いま日本では、老朽化が進むインフラの効率的な維持管理の早急な対応が求められている。なかでも全国に約70万ある橋梁の点検には、膨大な労力とコストが発生している。
一方、特に地方部を中心に、点検の専門技術者不足が懸念されている。
点検結果の判定は、技術図書等による定型化はなされているものの、その判断は専門技術者に委ねられるため、技術者により判定結果にバラツキが生じること、省力化が図られにくいことなどの問題が生じているという。日本ユニシスは、石川県金沢市に本社を置き年間500橋以上の点検・診断業務を受託している日本海コンサルタントと、「AI(人工知能)技術を活用した橋梁の劣化要因・健全性判定支援システム」の共同開発に取り組むことを発表した。

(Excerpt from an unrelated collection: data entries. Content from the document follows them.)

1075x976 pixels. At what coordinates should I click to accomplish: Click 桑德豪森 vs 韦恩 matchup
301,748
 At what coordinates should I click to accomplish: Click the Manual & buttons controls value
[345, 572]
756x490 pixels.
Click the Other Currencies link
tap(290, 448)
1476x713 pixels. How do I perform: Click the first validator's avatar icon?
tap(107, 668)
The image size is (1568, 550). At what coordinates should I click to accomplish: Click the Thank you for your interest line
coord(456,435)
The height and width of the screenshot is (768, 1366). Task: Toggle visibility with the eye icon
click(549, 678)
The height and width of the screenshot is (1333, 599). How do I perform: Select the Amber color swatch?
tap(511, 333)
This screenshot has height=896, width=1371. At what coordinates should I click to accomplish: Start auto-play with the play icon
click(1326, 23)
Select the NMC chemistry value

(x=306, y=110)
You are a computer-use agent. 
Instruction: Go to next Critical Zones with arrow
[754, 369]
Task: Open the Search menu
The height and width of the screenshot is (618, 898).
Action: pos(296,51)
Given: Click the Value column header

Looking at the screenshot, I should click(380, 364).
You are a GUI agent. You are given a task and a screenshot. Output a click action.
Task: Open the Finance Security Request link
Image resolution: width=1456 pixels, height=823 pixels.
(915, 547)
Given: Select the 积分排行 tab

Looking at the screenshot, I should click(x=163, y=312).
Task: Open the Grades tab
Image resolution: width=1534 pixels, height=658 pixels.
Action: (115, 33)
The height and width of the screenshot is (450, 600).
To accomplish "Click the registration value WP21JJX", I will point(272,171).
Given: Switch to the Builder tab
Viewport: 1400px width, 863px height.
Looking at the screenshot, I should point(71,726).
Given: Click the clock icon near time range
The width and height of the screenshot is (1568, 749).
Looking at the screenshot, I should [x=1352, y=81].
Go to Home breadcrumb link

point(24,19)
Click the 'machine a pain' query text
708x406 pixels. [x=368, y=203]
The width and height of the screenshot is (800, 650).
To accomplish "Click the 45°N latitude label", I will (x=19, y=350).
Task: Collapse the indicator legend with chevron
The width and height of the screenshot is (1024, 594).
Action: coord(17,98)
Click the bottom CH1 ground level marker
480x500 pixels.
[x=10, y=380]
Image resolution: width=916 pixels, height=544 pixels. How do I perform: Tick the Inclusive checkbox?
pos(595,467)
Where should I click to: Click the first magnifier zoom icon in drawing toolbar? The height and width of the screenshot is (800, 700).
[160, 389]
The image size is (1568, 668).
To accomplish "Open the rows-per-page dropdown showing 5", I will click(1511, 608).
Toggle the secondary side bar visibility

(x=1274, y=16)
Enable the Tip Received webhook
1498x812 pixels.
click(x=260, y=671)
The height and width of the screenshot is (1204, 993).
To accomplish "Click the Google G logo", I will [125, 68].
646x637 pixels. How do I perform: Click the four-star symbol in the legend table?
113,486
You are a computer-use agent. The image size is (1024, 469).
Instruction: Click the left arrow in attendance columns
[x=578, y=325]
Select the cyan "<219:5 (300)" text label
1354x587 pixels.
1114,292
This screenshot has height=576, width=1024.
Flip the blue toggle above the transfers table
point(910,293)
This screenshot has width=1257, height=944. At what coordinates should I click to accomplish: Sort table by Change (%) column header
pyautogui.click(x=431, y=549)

日本海コンサルタントが提案し、国土交通省の「平成29年度建設技術研究開発助成制度」に採択された同システムでは、AIの画像認識技術により、点検写真等から劣化要因や健全性を自動判定することで、「専門技術者の省力化」および「劣化要因・健全度判定精度の確保・向上」を図るとともに、地方の劣化特性を踏まえた「汎用性の高いシステムの実現」を目指す。
両社のAI技術やインフラ技術の各分野に熟知した産学官連携の体制により進める。研究開発により、膨大な橋梁点検業務において、劣化判定時間の短縮ができ、点検技術者の時間の有効活用が可能となり生産性向上に寄与――。判定結果の精度向上やバラツキの低減だけでなく、劣化損傷箇所の見落とし防止などにも期待でき、橋梁・コンクリート以外に、他の材質(鋼等)や他の構造物(港湾、河川、建築物等)への適用の拡大が望める。
開発技術の成果は、実際の点検・維持管理業務において活用を予定していて、両社はこの研究開発を通じて、「ICTを活用したレジリエントな社会インフラの構築」に貢献していくという。